The bill in question consists of a reform made to Article 196 of the local penal code that considers as “cyber-bullying” the dissemination of lascivious or malicious information about a person, which causes psychological, family, or work-related harm.

Passed by unanimous consent, the bill, proposed by a deputy José Kirsch Sánchez, of the leftist PRD party, will impose “from six months to two years in prison, and up to one hundred days of work in favor of the community to whomever, using any means of digital communication, disseminate harmful or malicious information about another person, revealing, transferring, or transmitting one or more images, audio-visual recordings, or texts, which damage their reputation or self-esteem and cause them to be affected by psychological, family, or work situations, or in their daily environment.”

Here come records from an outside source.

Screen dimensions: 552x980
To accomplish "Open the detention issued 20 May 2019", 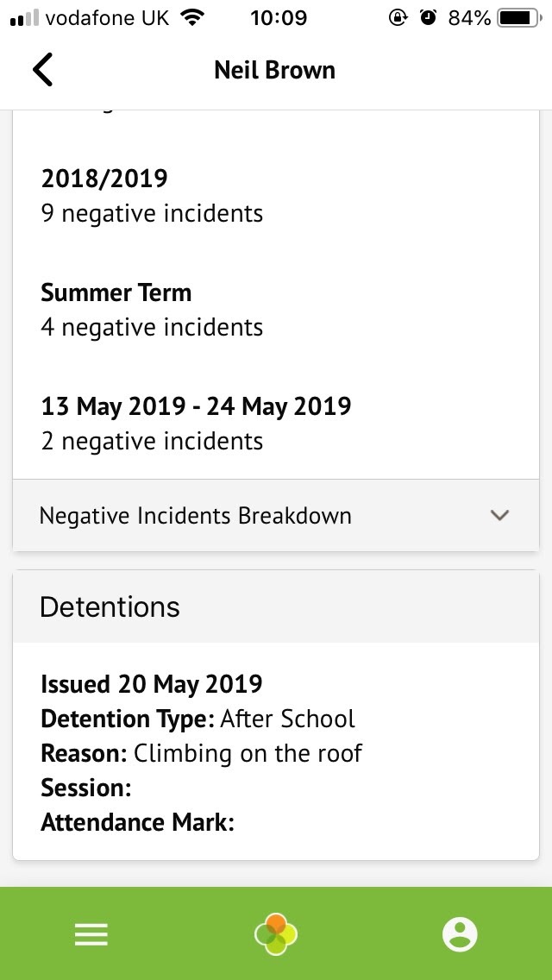I will point(152,684).
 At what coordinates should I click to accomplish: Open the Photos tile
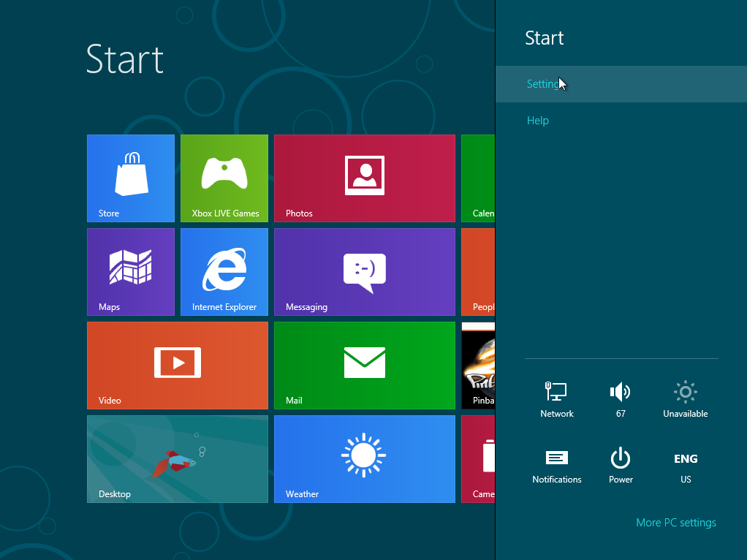click(364, 178)
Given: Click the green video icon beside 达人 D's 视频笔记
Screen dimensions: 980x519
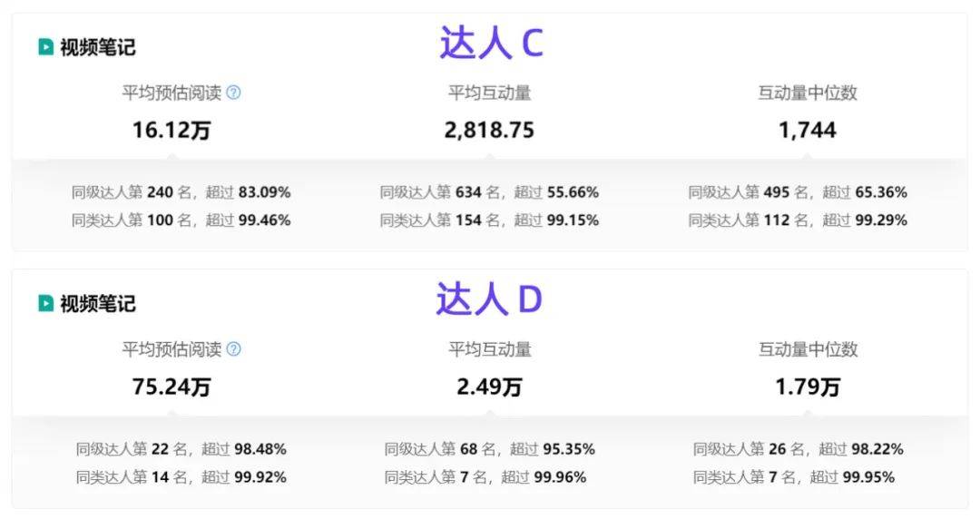Looking at the screenshot, I should tap(45, 303).
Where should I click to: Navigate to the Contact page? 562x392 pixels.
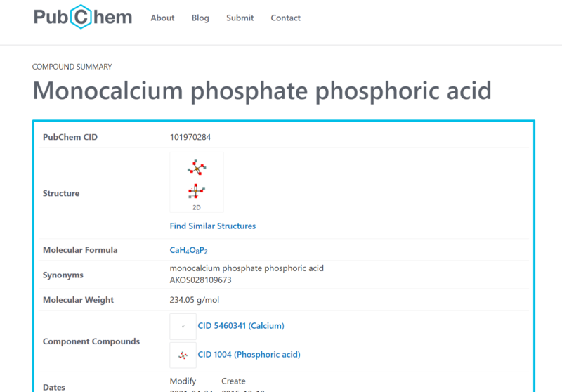click(285, 18)
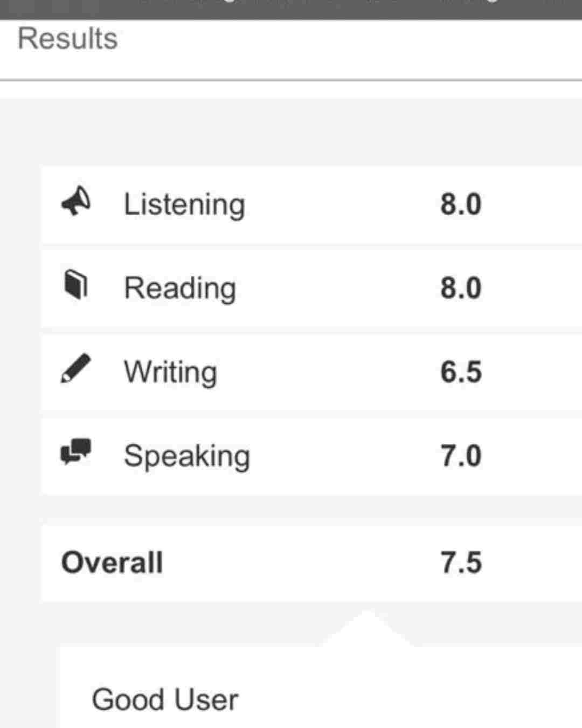Select the Listening label
Image resolution: width=582 pixels, height=728 pixels.
pos(185,205)
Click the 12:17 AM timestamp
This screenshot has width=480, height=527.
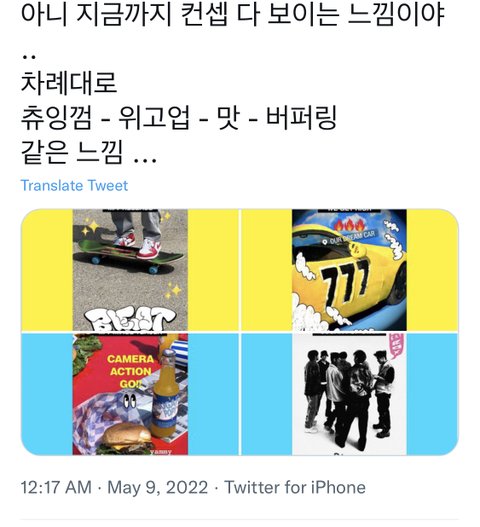[x=56, y=487]
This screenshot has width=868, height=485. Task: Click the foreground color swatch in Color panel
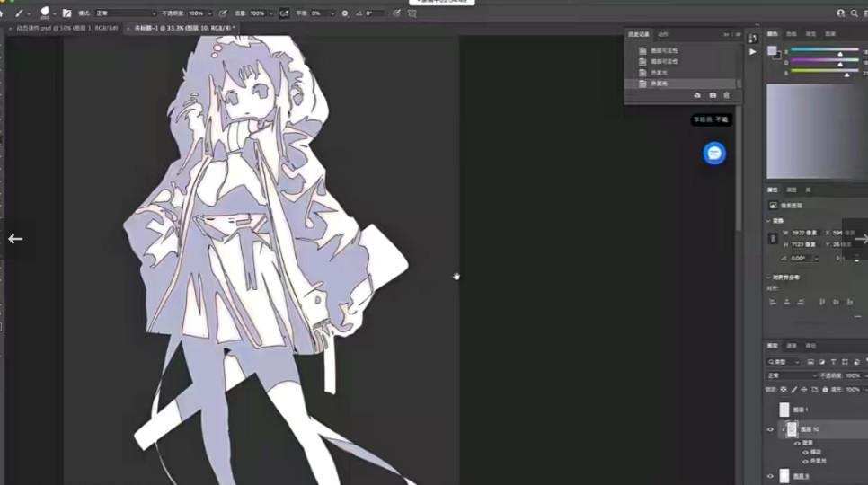[x=772, y=50]
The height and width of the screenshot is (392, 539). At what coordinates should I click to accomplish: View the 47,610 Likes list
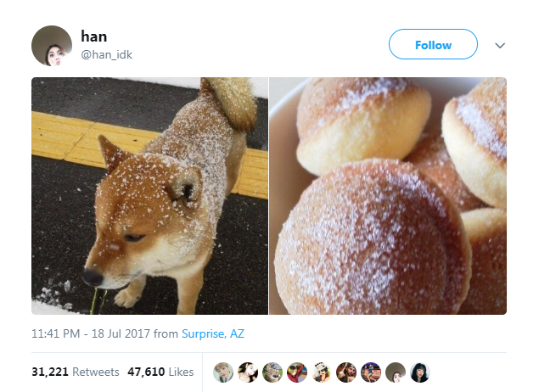tap(160, 372)
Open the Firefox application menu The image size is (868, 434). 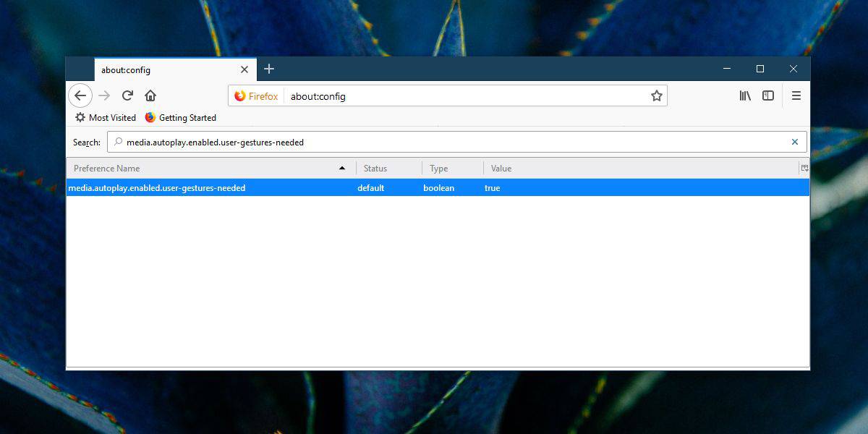tap(796, 95)
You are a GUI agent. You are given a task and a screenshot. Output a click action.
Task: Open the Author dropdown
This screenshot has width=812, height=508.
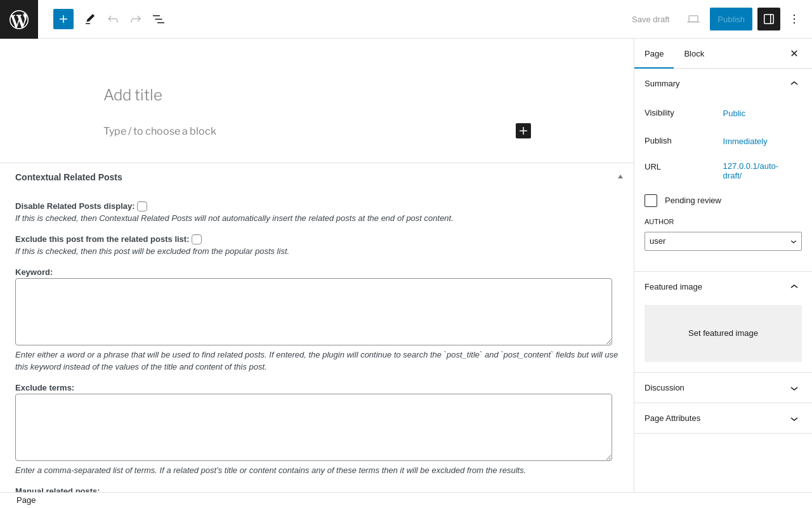point(723,241)
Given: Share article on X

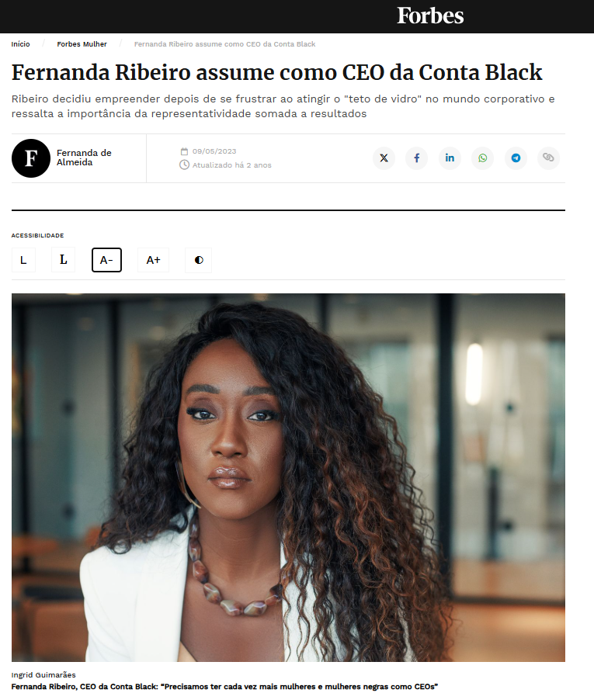Looking at the screenshot, I should [x=384, y=158].
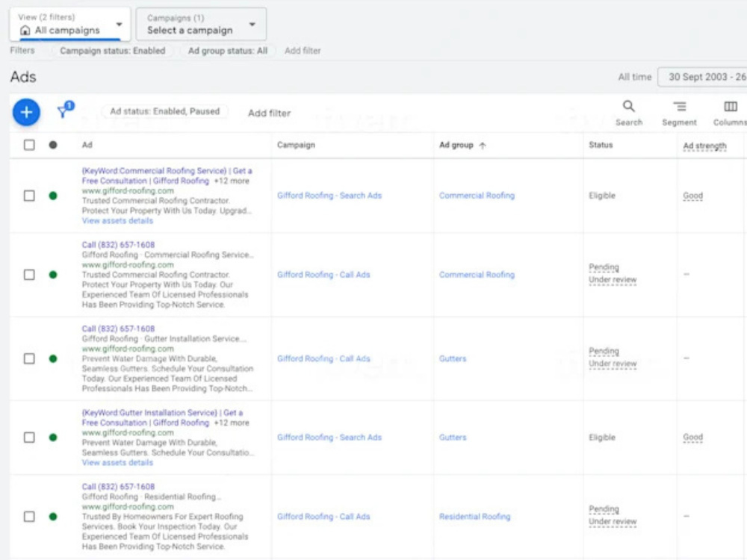
Task: Click green status dot of first Commercial Roofing ad
Action: tap(53, 196)
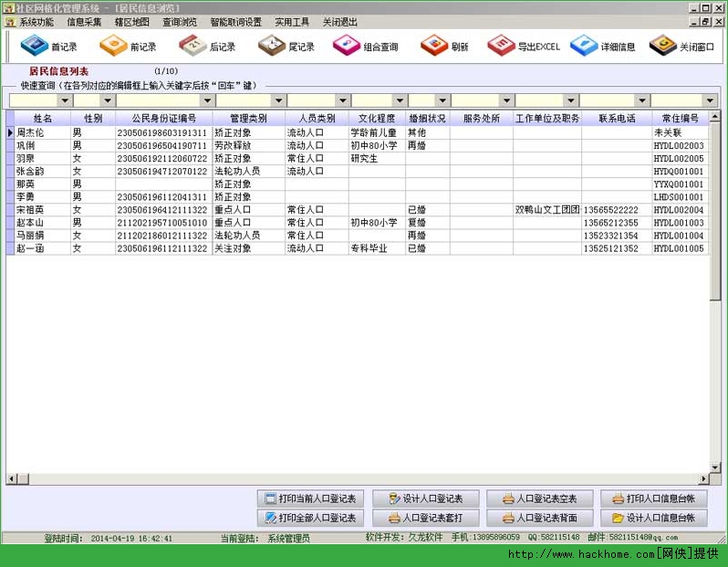This screenshot has width=728, height=567.
Task: Open the 智能取词设置 menu
Action: coord(235,21)
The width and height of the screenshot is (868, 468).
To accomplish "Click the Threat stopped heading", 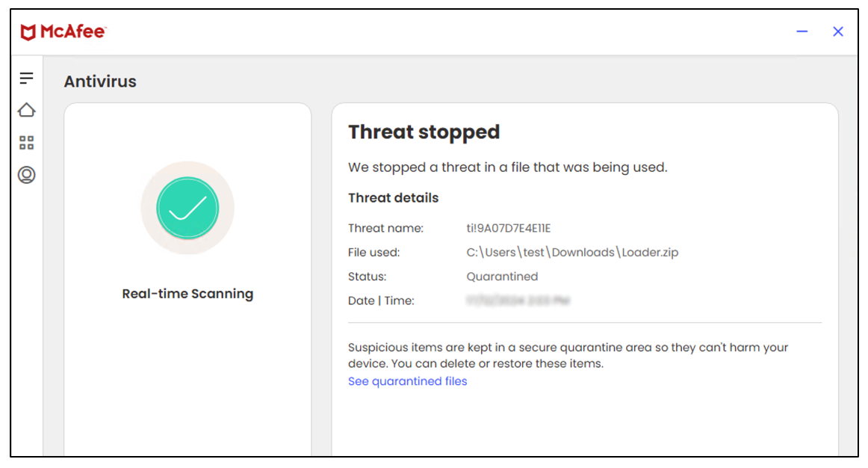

In principle, the reform seeks to protect citizens from possible personal attacks. However, its scope is so wide that it has the potential to completely suppress humor and, above all, criticism of the political class. This is why it is not a surprise that this reform has arisen at the behest of the political class, because they will enjoy the greatest benefits.

It is clear that the diffusion of unverified information is both irresponsible and dangerous. However, a measure that can criminally penalize citizens for this fact sets not only a precedent for censorship of freedom of expression, but also gives politicians the power to determine what information can be disseminated and what can not.

All the elites in the governing class will have to do is declare something to be a “rumor”: be it a fact, figure, or important event. Those who question authority will be ostracized, and even potentially criminally penalized.

The first inconsistency with the bill arises is in the name of the term “cyberbullying” itself. According to the deputies, it entails “putting on the Internet a compromising image (real or photomontages), sensitive data, things that can harm or embarrass the victim, or damage their relationships.”

Although the measure refers to the disclosure of confidential or false information, in the example it does not provide exceptions for sharing true information. So it is sufficient in the eyes of the law, that the information disseminated damages the other party, even if it is completely true information.

Although the reform was proposed by the PRD, it was supported by independent deputies Miriam Judith González Sheridan and Eva Cadena Sandoval, and by PAN legislators María Josefina Gamboa and María Elisa Manterola Sainz.

In 2013 the Supreme Court of Justice declared unconstitutional a law that was approved by the Veracruz legislators with which they intended to punish the issuance of false statements through social networks.

It should be noted that this law was approved during the Government of Javier Duarte, who is now imprisoned for corruption and drug trafficking. Among other complaints, during his tenure, he built a mansion of USD $2 million, while 25 billion Mexican pesos disappeared under his watch.

Data provided by the pollster INEGI showed that 95% of the inhabitants of Veracruz think that corruption is common, or very common, which is why the state was ranked second most corrupt in all of Mexico in a study.

With this reform, when dealing with a case of corruption, a phenomenon that reaches the highest echelons in Veracruz, those who denounce the act are attacked and those who commit the corruption reap the benefits.

Thus, a law that is purported to protect citizens, in reality serves to prevent the dissemination of any incriminating information about those who are criticized the most on social networks: politicians.

International precedents

In September of this year, in spite of the resistance of tech leaders like Wikipedia founder Jimmy Wales, and internet guru Sir Tim Berners-Lee, European legislators managed to incorporate Article 13, known by its detractors as the “meme killer”, because it puts an end to this creative way of illustrating that which diffuses ideas with images.

Like Article 11, what the European reform aims to control is copyright; thus, all information disseminated on social networks must be authorized, even when it means paying for the dissemination of images.

Thus, the bureaucracy and the political class that feeds, is now threatening our very sense of humor: our ability to make jokes.